Impossible de parler swing sans évoquer le Hot Club de France, fondé en 1932 par Charles Delaunay et Hugues Panassié. Plus qu’un club, c’est une institution, une pépinière où naît le jazz manouche porté par Django Reinhardt et Stéphane Grappelli. Ce jazz à la française embrasse le swing américain, l’infuse de mélodies tziganes, de valses, pour engendrer un style affûté, poétique, profondément identitaire.
- Django Reinhardt — guitariste autodidacte génial, maître de l’emportement et du lyrisme.
- Stéphane Grappelli — violoniste virtuose, apôtre d’un swing fluide et jubilatoire.
- Maurice Ravel, qui flirte alors avec les syncopes jazz dans ses compositions.
À Paris, les caves de Saint-Germain-des-Prés bruissent. Le swing irrigue jusque dans les tranchées de la Seconde Guerre, accompagne les rêves d’insouciance d’une jeunesse avide de modernité.
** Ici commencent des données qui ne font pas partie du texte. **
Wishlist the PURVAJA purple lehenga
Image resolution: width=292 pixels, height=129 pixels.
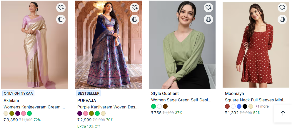pos(135,8)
Cette éclosion française du swing n’est pas un simple écho : elle marque une vraie appropriation, une manière de tordre le temps pour mieux le faire vibrer.
Le magazine Jazz Hot, lancé en 1935, deviendra d’ailleurs le premier relais d’une critique passionnée, documentant l’évolution permanente du genre (Jazz Hot, source historique incontournable).